■ Record list ■
====
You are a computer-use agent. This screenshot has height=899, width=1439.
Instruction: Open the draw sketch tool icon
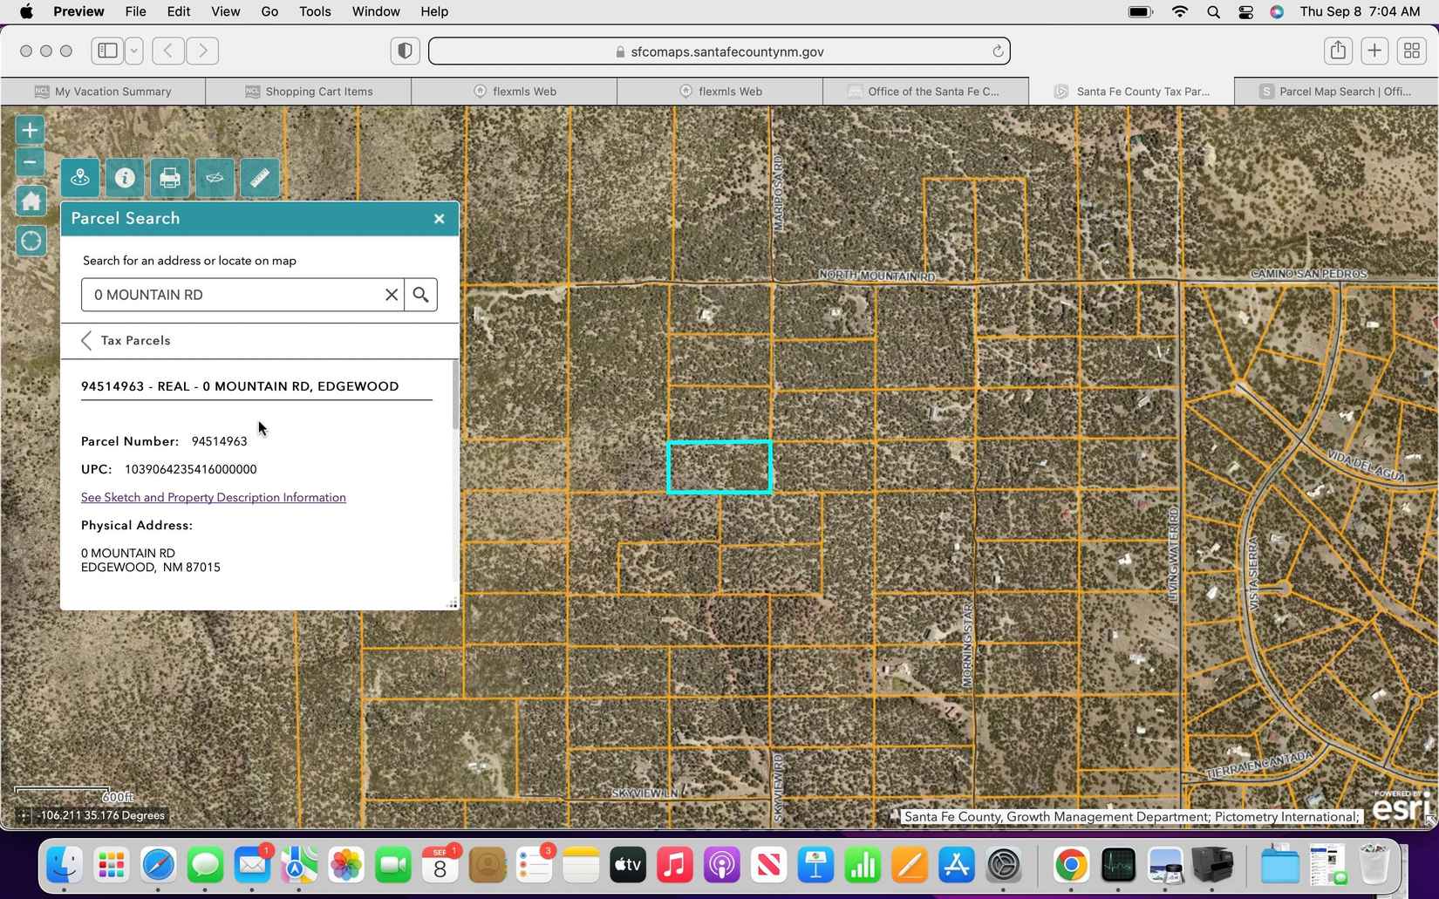point(215,178)
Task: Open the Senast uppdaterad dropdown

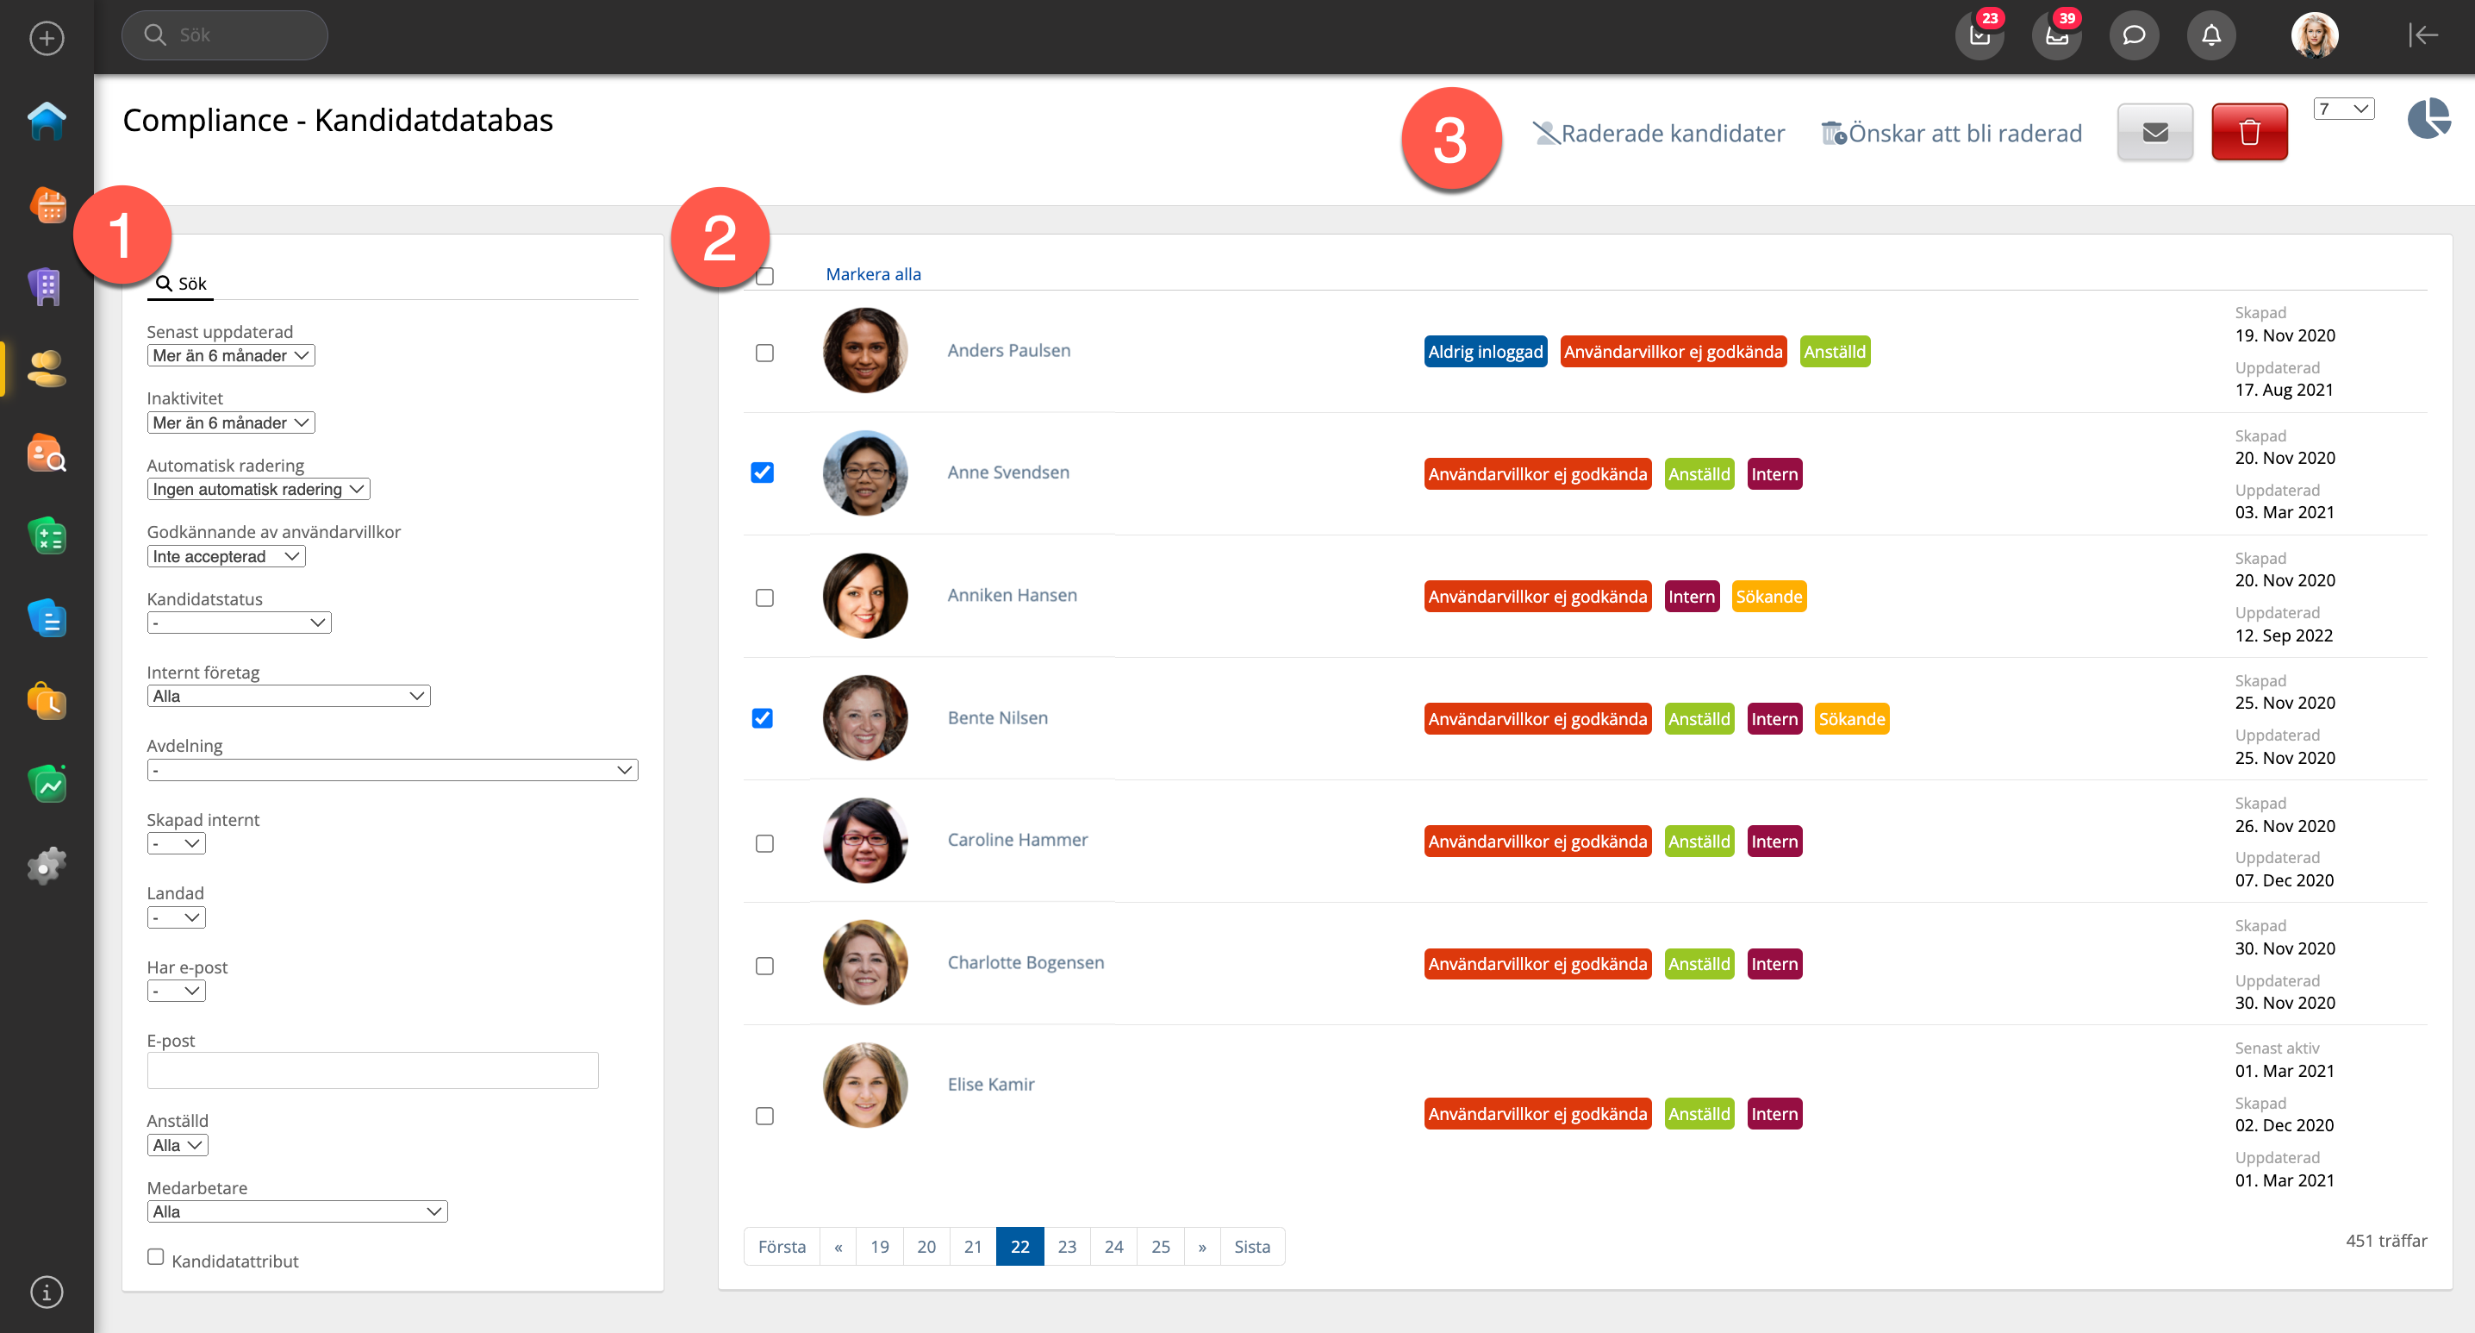Action: [x=231, y=356]
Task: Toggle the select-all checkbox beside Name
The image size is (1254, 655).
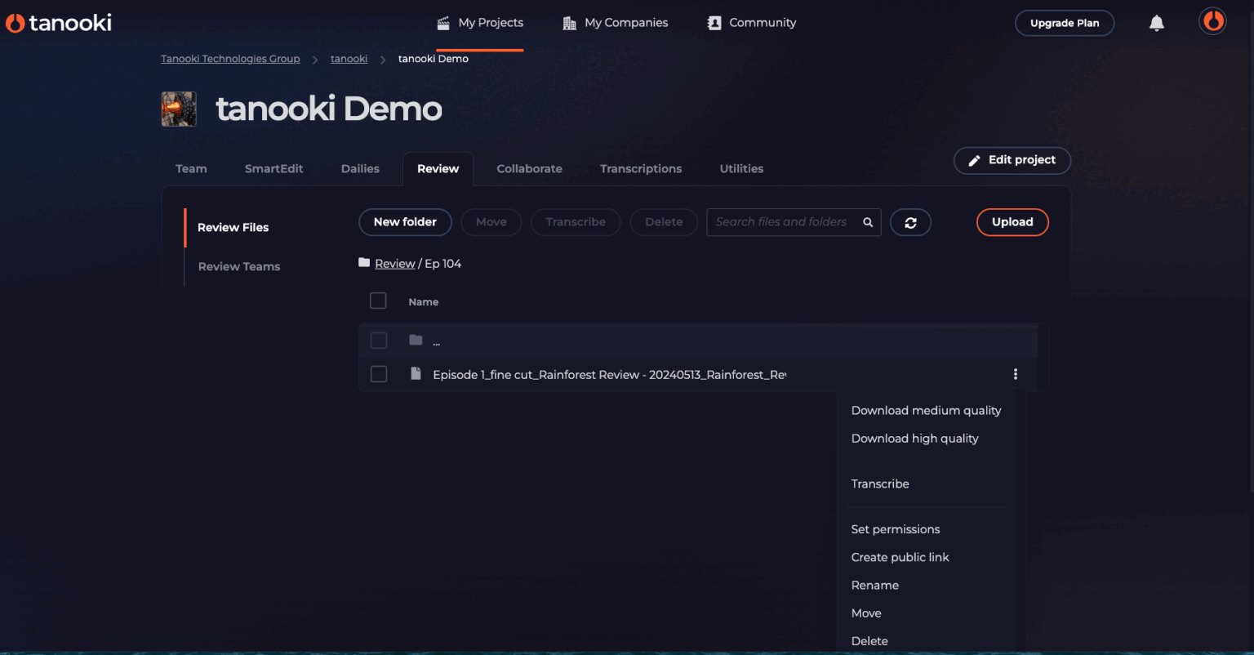Action: point(378,301)
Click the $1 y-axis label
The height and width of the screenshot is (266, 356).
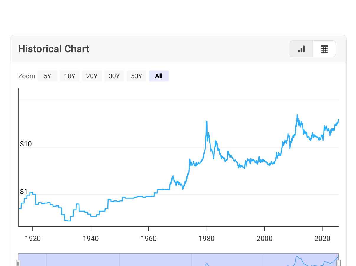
====
■ What you should do ■
Format each line of the records above as a Markdown table with the columns "Row" and "Line," numbering the rows and skipping any blank lines. Leave the pictures out of the table.

■ Result of the task ■
| Row | Line |
|---|---|
| 1 | You are a computer-use agent. This screenshot has height=899, width=1439. |
| 2 | Instruction: Open the draw sketch tool icon |
| 3 | point(215,178) |
| 4 | Task: Open the Senast uppdaterad dropdown |
| 5 | Action: [x=231, y=356] |
| 6 | Task: Toggle the select-all checkbox beside Name |
| 7 | The image size is (1254, 655). |
| 8 | Action: point(378,301) |
| 9 | Click the $1 y-axis label |
| 10 | The height and width of the screenshot is (266, 356). |